WHAT THIS TASK INVOLVES: If a line in the records below holds the string "height", count it, and state only the final count.

TASK DATA:
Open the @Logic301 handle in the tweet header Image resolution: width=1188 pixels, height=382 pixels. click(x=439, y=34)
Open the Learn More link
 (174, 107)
---
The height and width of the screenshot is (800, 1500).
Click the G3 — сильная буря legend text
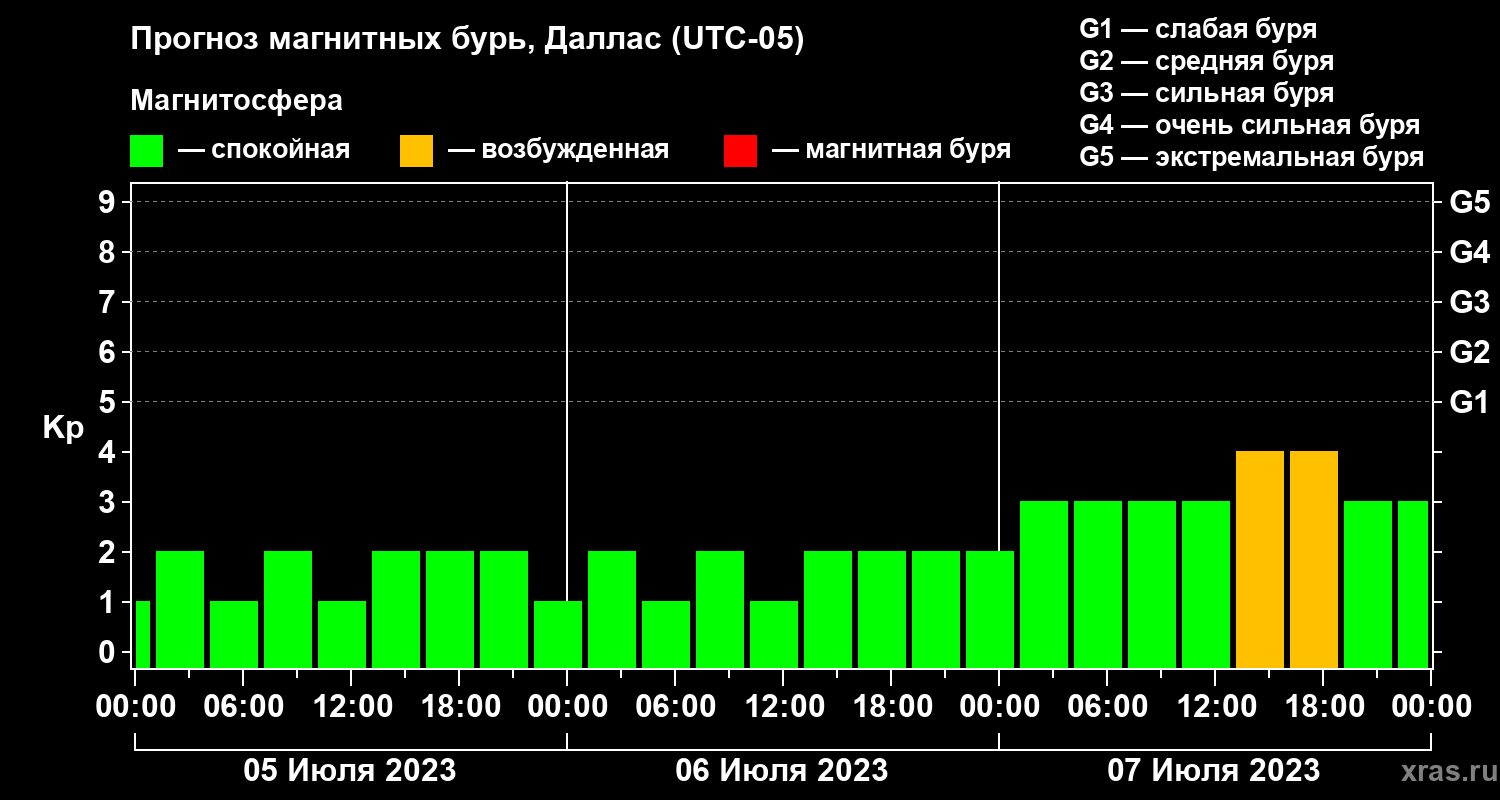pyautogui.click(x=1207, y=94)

SOLUTION TO THIS TASK: 2